## Selected extract:
——
Bethany Allen & William Gearty

## Reviewer(s)

Lewis A. Jones & William Gearty

## Examples

#Retain unique species
occdf <- tetrapods[1:100, ]
species <- tax_unique(occdf = occdf, genus = "genus", family = "family",
order = "order", class = "class", name = "accepted_name")

#Retain unique genera
genera <- tax_unique(occdf = occdf, genus = "genus", family = "family",
order = "order", class = "class", resolution = "genus")

#Append unique names to the original occurrences
genera_append <- tax_unique(occdf = occdf, genus = "genus", family = "family",
order = "order", class = "class", resolution = "genus", append = TRUE)
——
## Source excerpt:
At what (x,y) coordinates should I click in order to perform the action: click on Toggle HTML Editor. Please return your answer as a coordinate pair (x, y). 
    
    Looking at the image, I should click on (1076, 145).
——
## Do this:
Extend the tax_unique documentation above, picking up right after its last example.

## Result of this exercise:
#Create dataframe from lists
occdf2 <- data.frame(species = c("rex", "aegyptiacus", NA), genus =
c("Tyrannosaurus", "Spinosaurus", NA), family = c("Tyrannosauridae",
"Spinosauridae", "Diplodocidae"))
dinosaur_species <- tax_unique(occdf = occdf2, species = "species", genus =
"genus", family = "family")

#Retain unique genera per collection with group_apply
genera <- group_apply(occdf = occdf,
group = c("collection_no"),
fun = tax_unique,
genus = "genus",
family = "family",
order = "order",
class = "class",
resolution = "genus")